The Inverclyde Council, a council area for local government in Scotland, arranged a dinner honoring the factory’s former workers who staged a sit-in 40 years ago when the facility threatened to close despite not experiencing financial hardship.
The protest started on Feb 5, 1981, when the factory’s 240 employees—most of whom were women—refused to accept the factory’s closing and continued working. The situation persisted for seven months until the facility was taken over by new ownership, ultimately saving 140 jobs. At the time, the workers marked the end of the protest with a special reception hosted by the provost—which the council aimed to replicate this week.
The dinner, which consisted of fish suppers similar to what was delivered to workers during the protest, was held at Greenock Town Hall in Greenock, Scotland, and brought together 80 guests. Speakers included Dr. Andy Clark, a Greenock-born Newcastle University professor and expert on the Lee Jeans sit-in, and Margaret Wallace, a factory worker who helped spearhead the movement.

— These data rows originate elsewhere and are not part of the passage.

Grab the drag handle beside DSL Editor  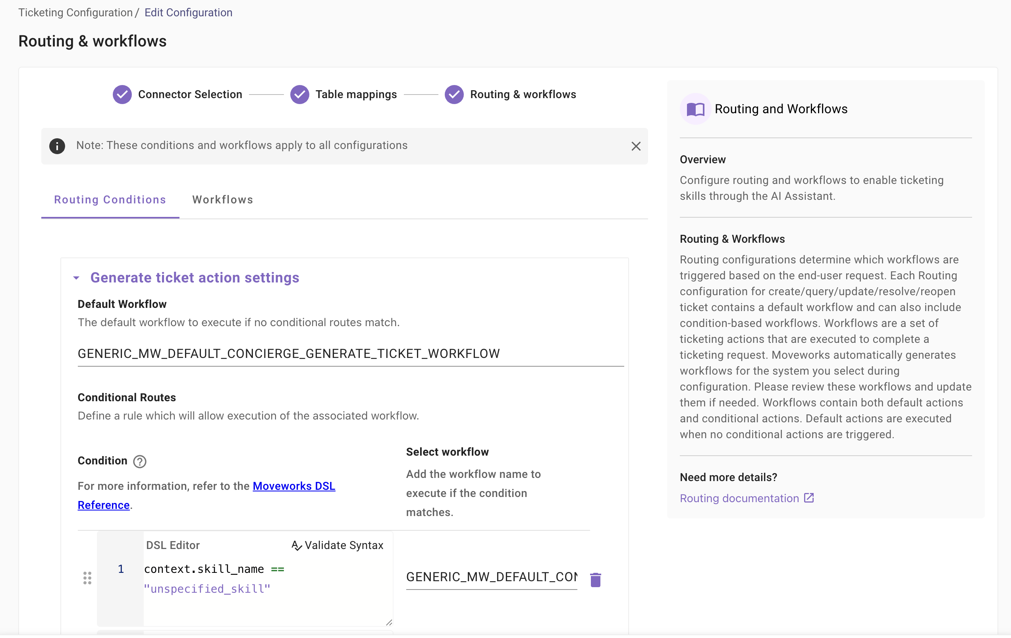tap(87, 578)
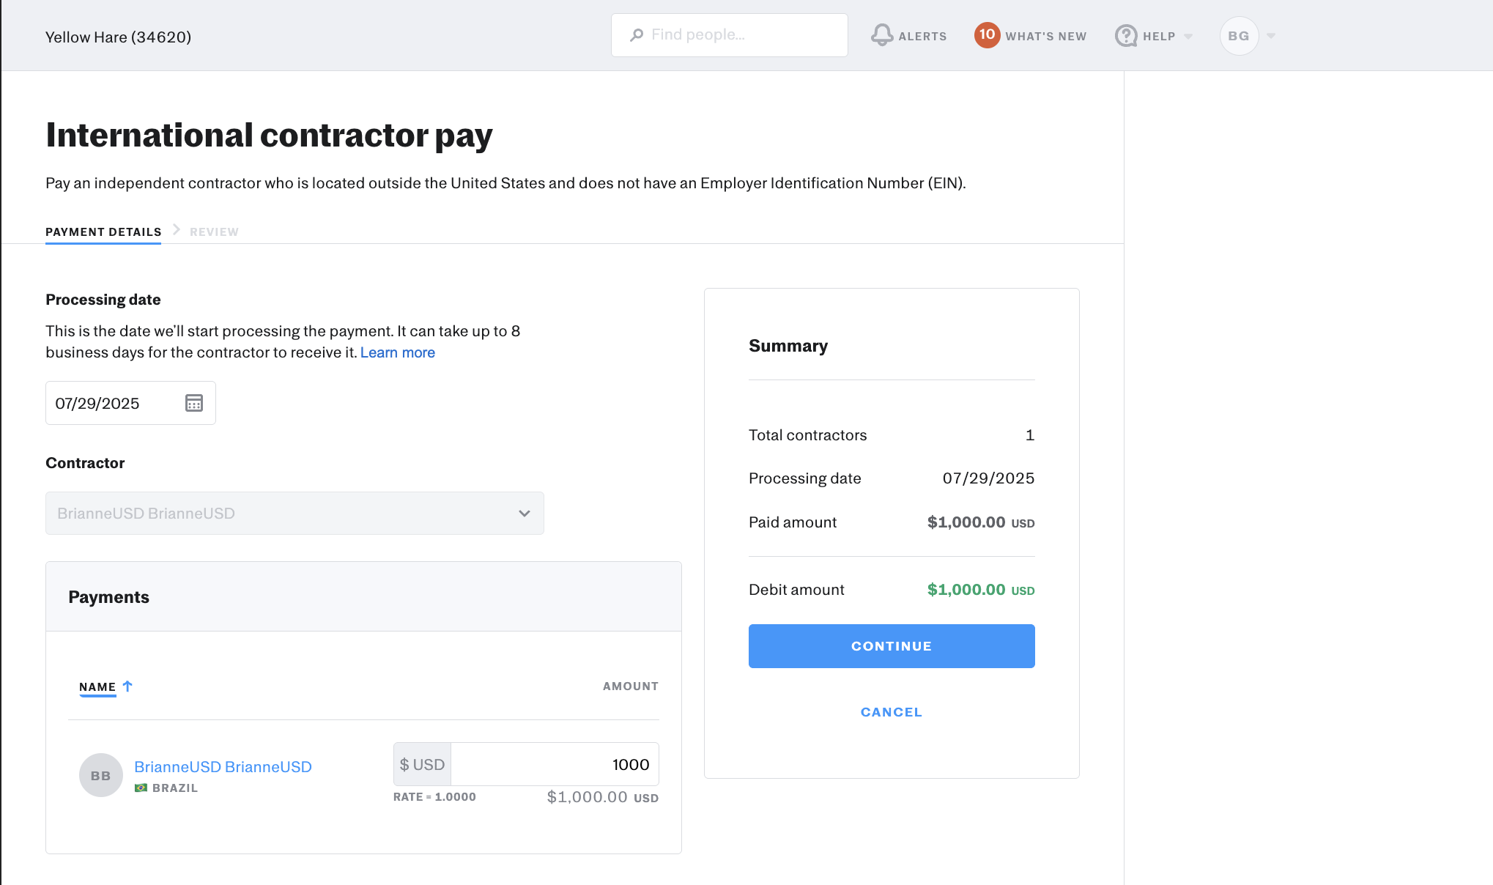Click the Find people search box
Viewport: 1493px width, 885px height.
[x=740, y=34]
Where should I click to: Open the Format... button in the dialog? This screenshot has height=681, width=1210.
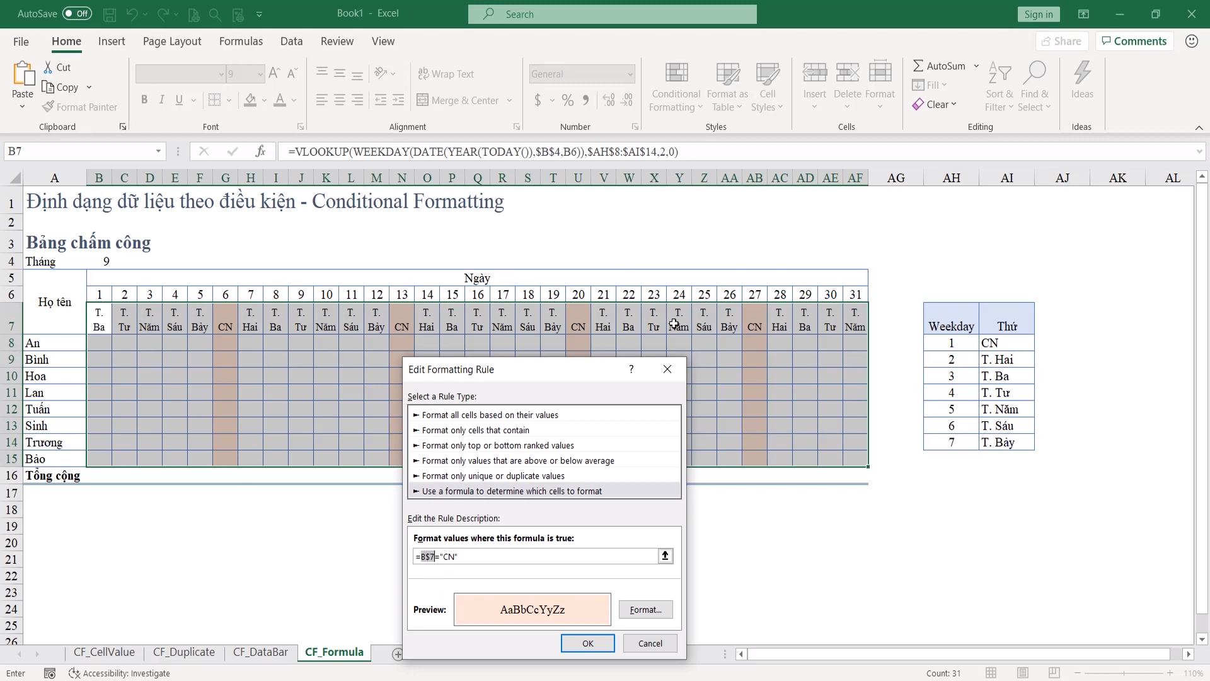tap(645, 609)
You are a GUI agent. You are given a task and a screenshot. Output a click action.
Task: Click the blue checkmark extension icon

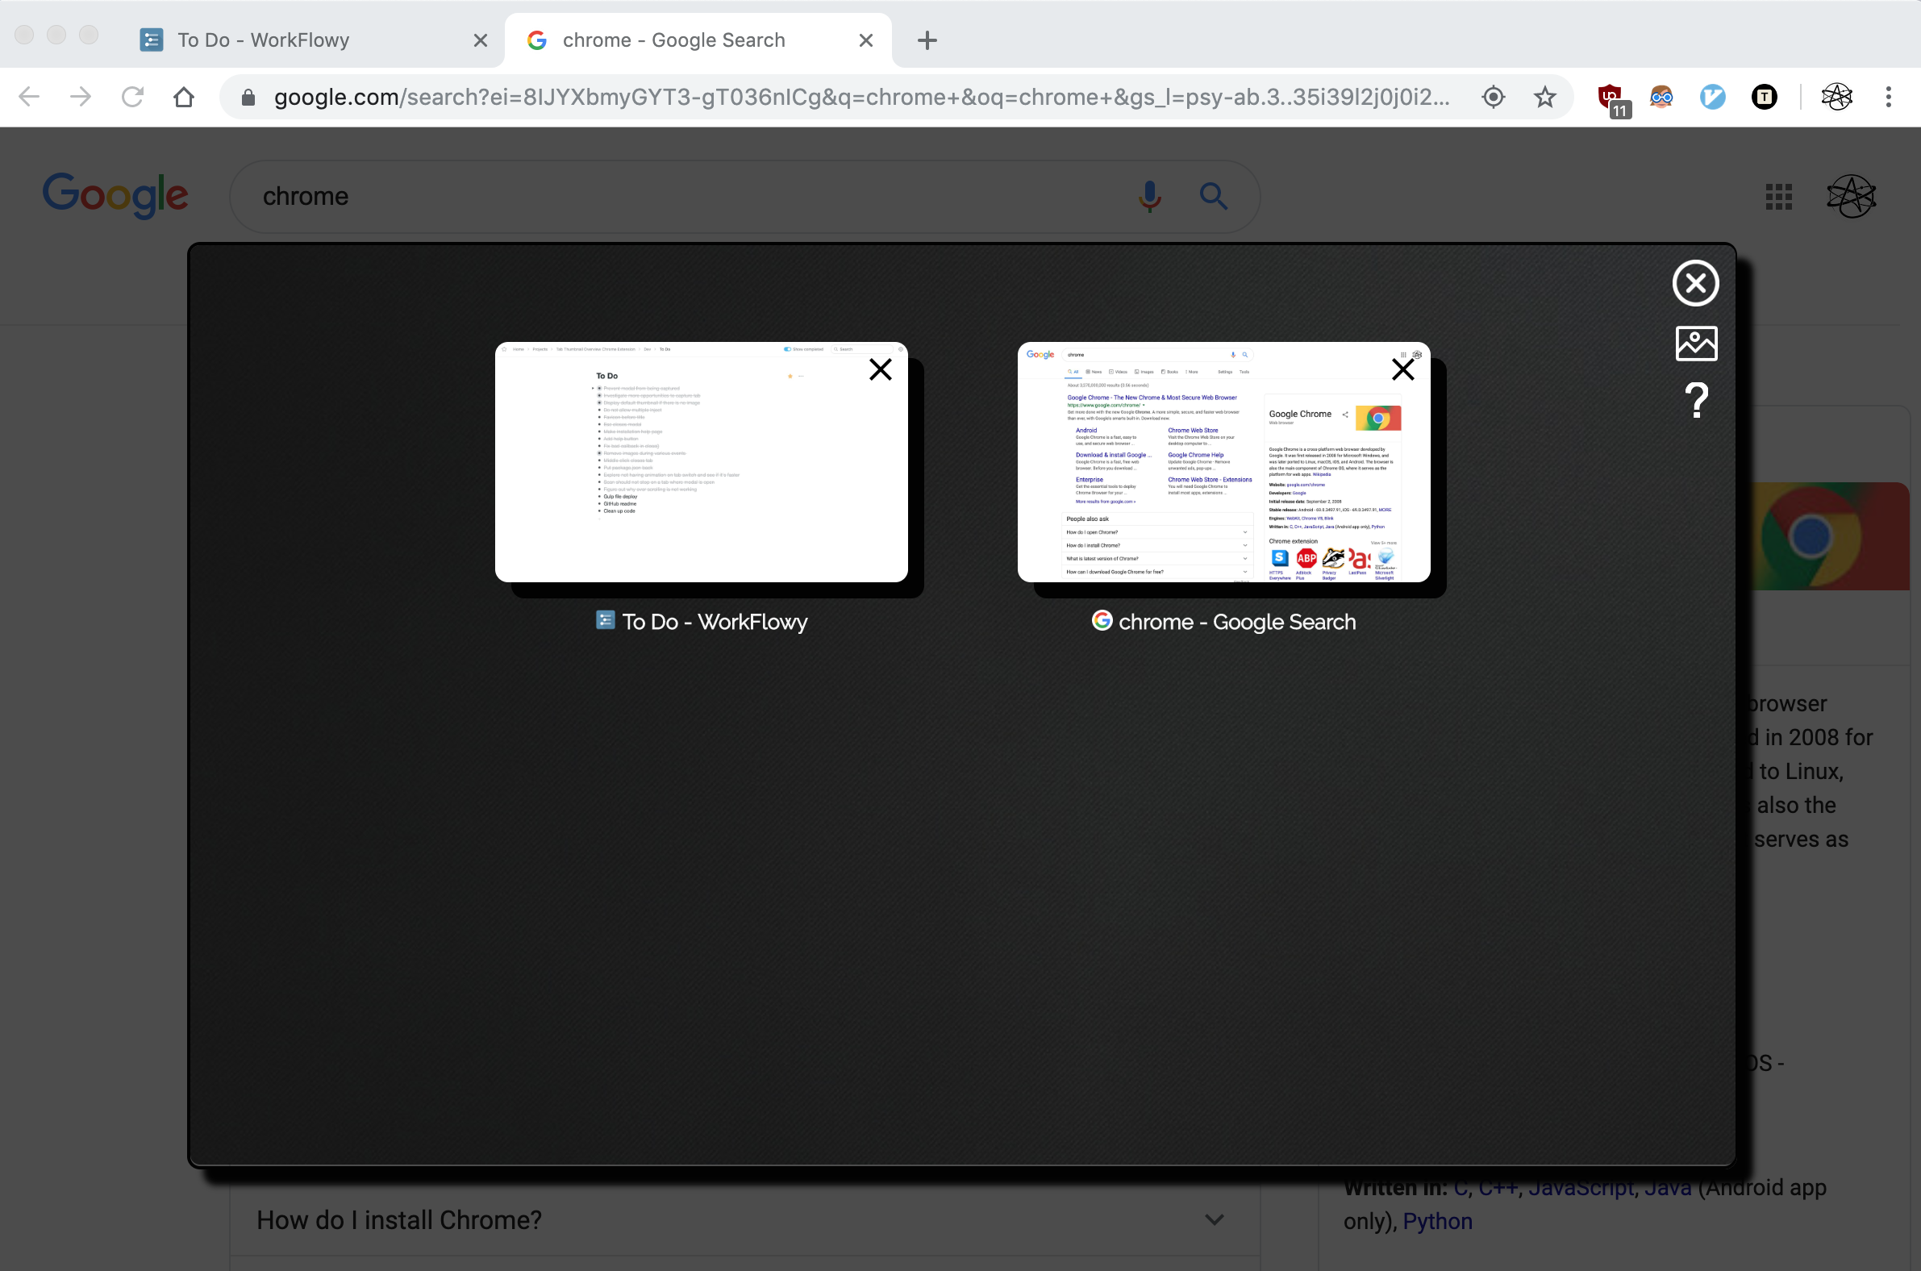(1712, 97)
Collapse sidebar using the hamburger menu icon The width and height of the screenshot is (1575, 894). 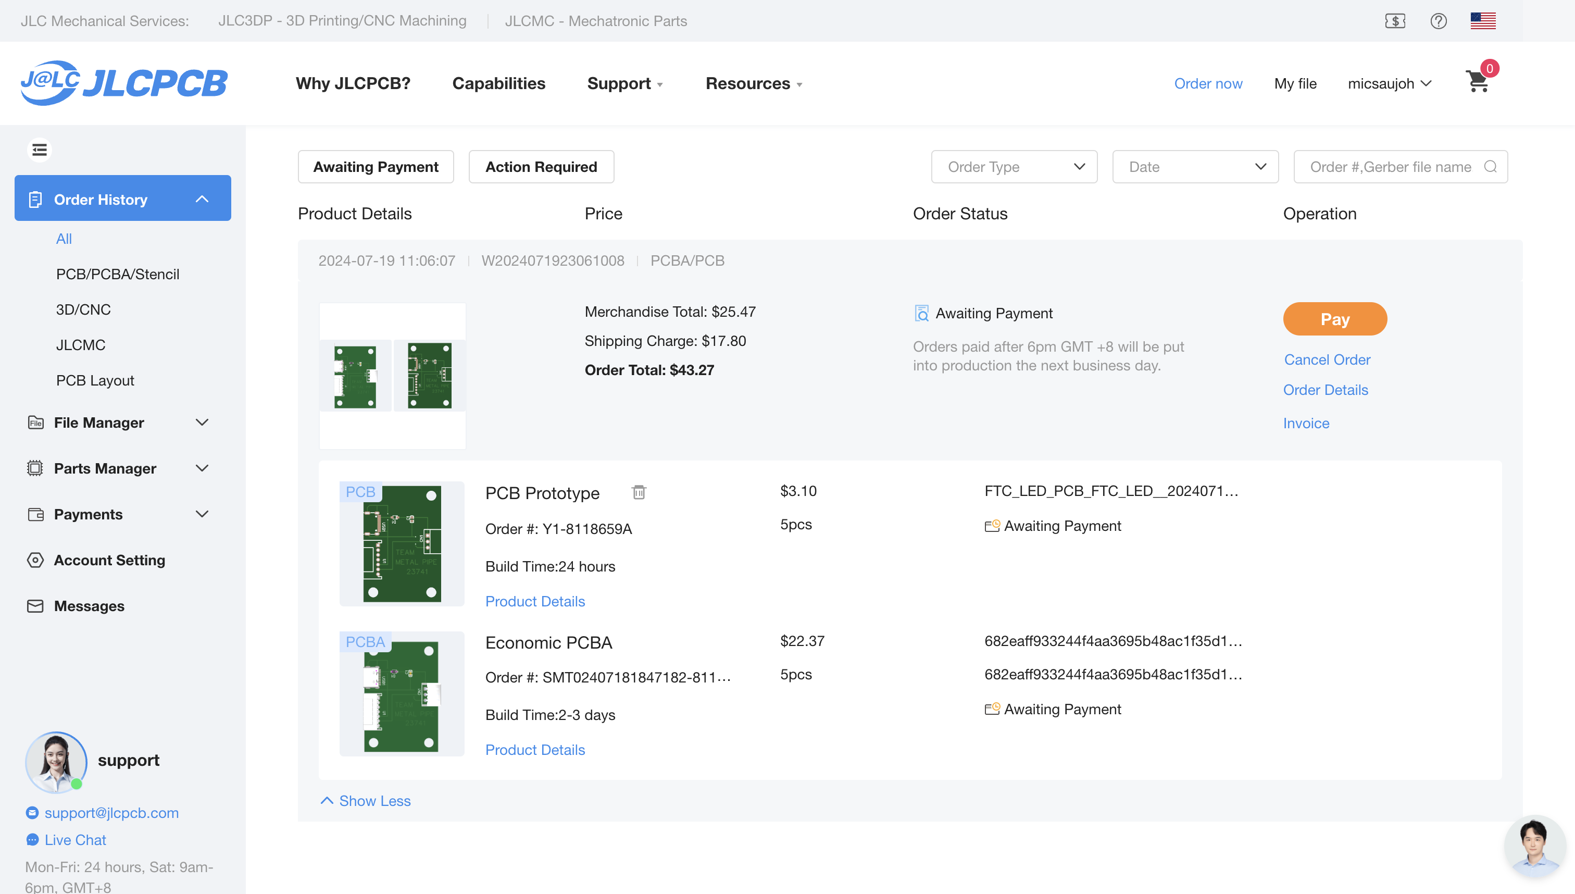[x=39, y=150]
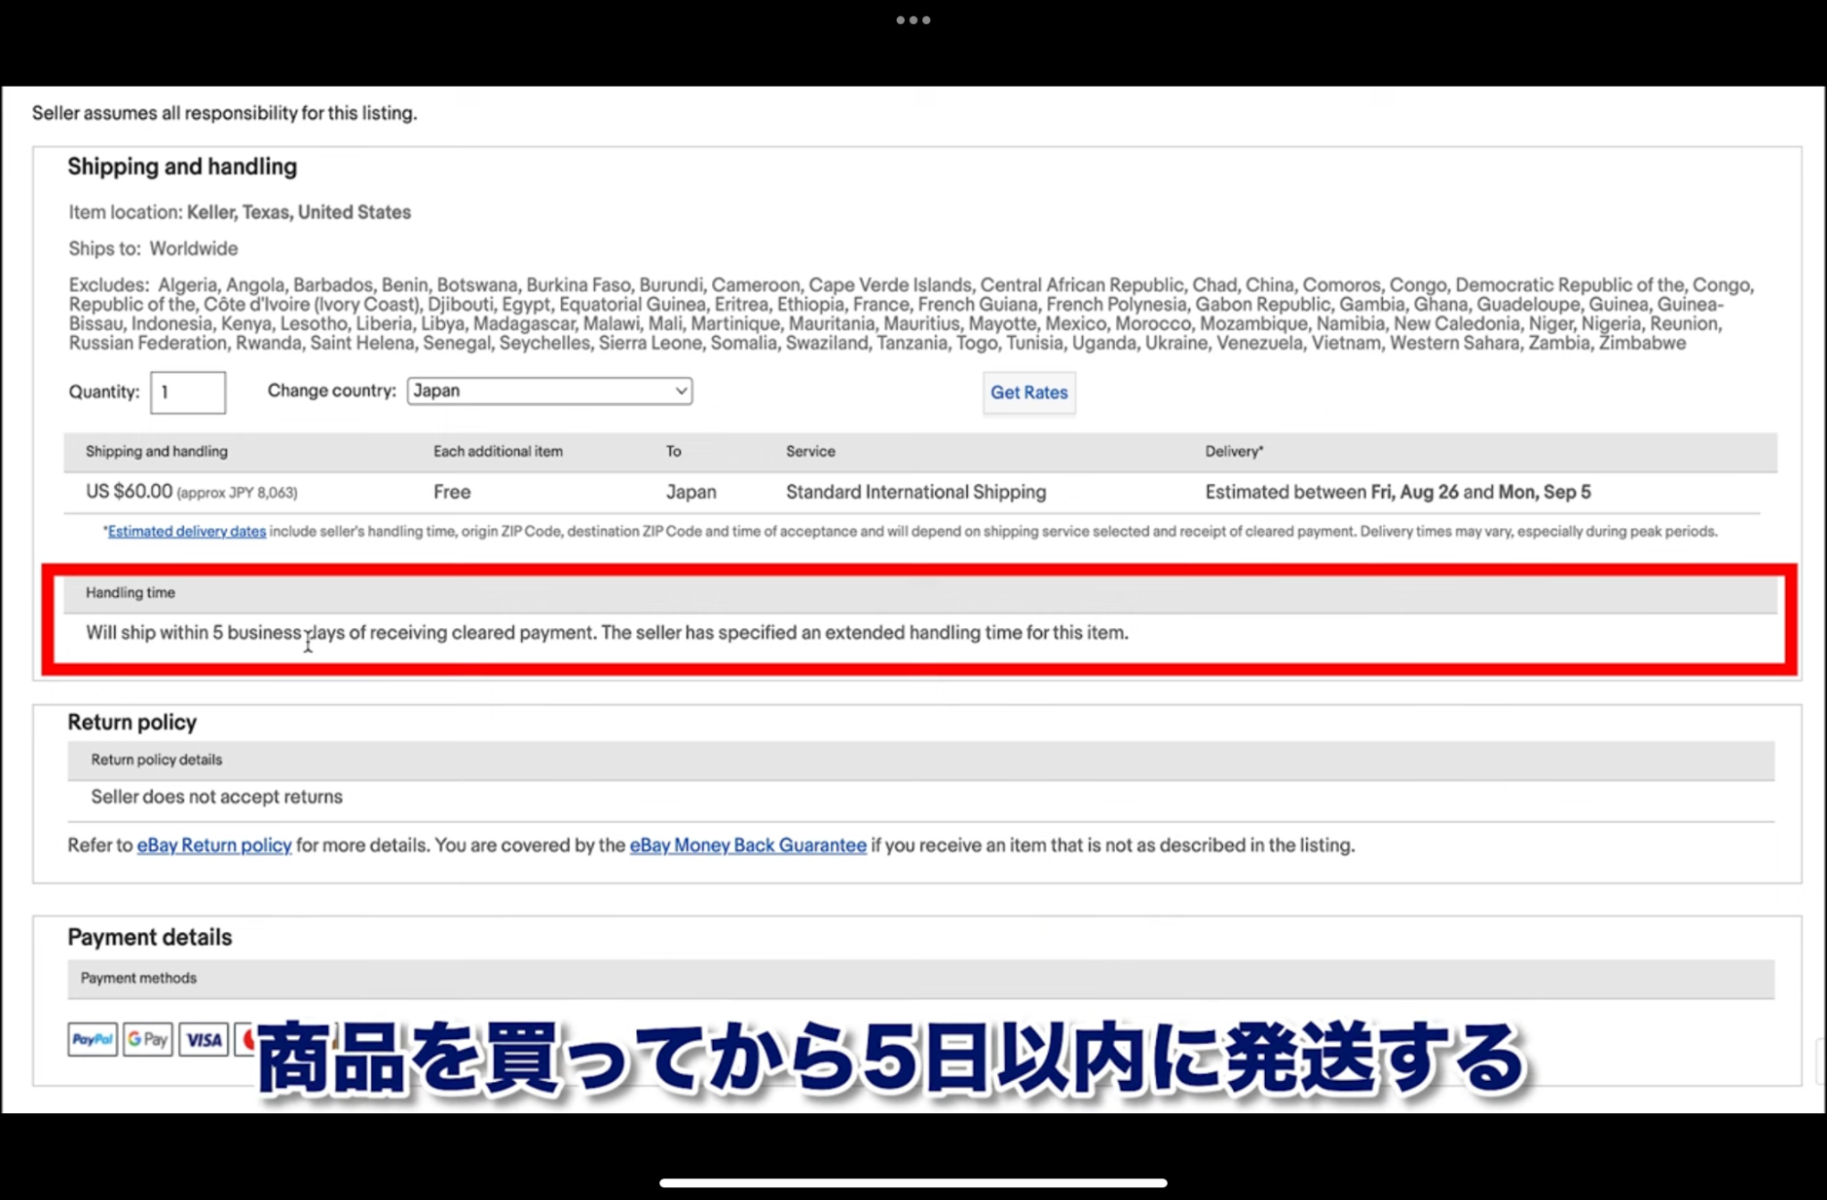Viewport: 1827px width, 1200px height.
Task: Click the Delivery* column header
Action: (x=1234, y=451)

Though the facility closed in June 1983 for financial reasons, the protest continues to serve as an example of the importance of unionization and workers’ rights.
According to Provost Martin Brennan, who hosted this week’s celebratory dinner, the sit-in was a symbol of determination that deserves to be recognized for years to come. “The Lee Jeans sit-in is a significant chapter in Inverclyde’s industrial past and deserves to be remembered,” he said. “The spirit and determination shown by the largely female workforce, with support from the wider community, to protect local employment is unparalleled even to this day.”